Vu les concessions consenties par Benjamin Netanyahou, estimez-vous que ce dernier est affaibli politiquement ? Son gouvernement est-il viable ?
Il semble affaibli, certes, mais il dirige la coalition qui est arrivée en tête lors des dernières législatives. C’est un homme politique expérimenté, mais il va devoir faire preuve d’une grande habileté pour diriger le pays, car, au moindre désaccord entre ses composantes, il risque de faire face à une crise politique aiguë, pis, son gouvernement peut exploser à tout moment. Je pense que l’espérance de vie de ce gouvernement sera au maximum de deux ans. Et pour cause, les principaux partenaires de Benjamin Netanyahou, que sont Yaïr Lapid et Naftali Bennett, ont formé une alliance contre-nature. Pragmatiques, ils ont tactiquement compris qu’en rassemblant leurs forces, ils affichent le même poids politique que la liste commune du Likoud de Netanyaou et du parti ultranationaliste Israël Beiteinou avec 31 députés. Mais cela c’était avant. Dès demain, une fois aux affaires, leurs points de vue et leurs divergences vont éclater au grand jour. Notamment sur la question de la réduction du déficit budgétaire, chère à Lapid. Ce dernier a promis à ses électeurs de procéder à des coupes budgétaires drastiques, or quiconque veut faire des économies en Israël doit se pencher sur les domaines de la Défense et de la politique de colonisation qui coûtent cher aux contribuables. Ce qui est tout simplement inenvisageable pour Bennett, qui représente en quelque sorte les colons au Parlement. Son parti va mettre la main sur le ministère du Logement et ne manquera pas d’encourager la construction de colonies.

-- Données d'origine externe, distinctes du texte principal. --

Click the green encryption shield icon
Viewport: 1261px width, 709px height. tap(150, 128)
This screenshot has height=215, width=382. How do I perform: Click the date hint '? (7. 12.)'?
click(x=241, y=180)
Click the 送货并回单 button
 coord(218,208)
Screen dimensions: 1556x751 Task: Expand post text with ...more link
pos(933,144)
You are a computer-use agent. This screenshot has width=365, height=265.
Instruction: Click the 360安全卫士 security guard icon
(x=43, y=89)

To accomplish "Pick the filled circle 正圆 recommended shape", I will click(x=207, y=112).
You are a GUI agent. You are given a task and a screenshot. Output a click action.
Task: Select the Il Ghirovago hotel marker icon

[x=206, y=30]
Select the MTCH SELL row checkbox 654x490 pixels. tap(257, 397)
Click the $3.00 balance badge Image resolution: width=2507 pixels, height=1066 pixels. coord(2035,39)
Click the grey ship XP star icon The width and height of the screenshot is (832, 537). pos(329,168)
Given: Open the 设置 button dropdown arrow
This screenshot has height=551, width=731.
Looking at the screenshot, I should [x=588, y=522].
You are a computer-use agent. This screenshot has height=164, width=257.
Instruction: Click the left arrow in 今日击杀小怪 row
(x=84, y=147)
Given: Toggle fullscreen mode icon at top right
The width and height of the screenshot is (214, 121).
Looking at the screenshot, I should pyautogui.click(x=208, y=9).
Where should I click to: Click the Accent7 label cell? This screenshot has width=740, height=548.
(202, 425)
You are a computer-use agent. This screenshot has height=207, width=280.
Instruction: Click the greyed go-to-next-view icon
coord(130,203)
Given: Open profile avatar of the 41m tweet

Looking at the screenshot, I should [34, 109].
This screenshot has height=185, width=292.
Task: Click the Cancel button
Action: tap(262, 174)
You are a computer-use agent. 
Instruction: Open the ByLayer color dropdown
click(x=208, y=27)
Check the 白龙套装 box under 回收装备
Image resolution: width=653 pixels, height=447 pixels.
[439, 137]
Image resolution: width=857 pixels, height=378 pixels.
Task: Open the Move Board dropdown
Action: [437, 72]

Sur le plan régional, ce gouvernement peut-il relancer le processus de paix avec les Palestiniens ?
Cela sera absolument impossible en présence de Naftali Bennett au gouvernement. Ce dernier s'oppose à la création d'un État palestinien et ne croit pas à un éventuel accord de paix. En outre, la communauté internationale et le président Barack Obama n’ont de cesse de demander le gel des constructions de colonies afin de relancer le processus. Il est impensable que Bennett cautionne une telle politique, il devra par conséquent quitter le gouvernement si cela arrive, ce qui ferait exploser la coalition. Dans ce cas, Netayahou pourrait se retourner vers ses anciens alliés ultra-orthodoxes s’il décide d’aller de l’avant sur cette question.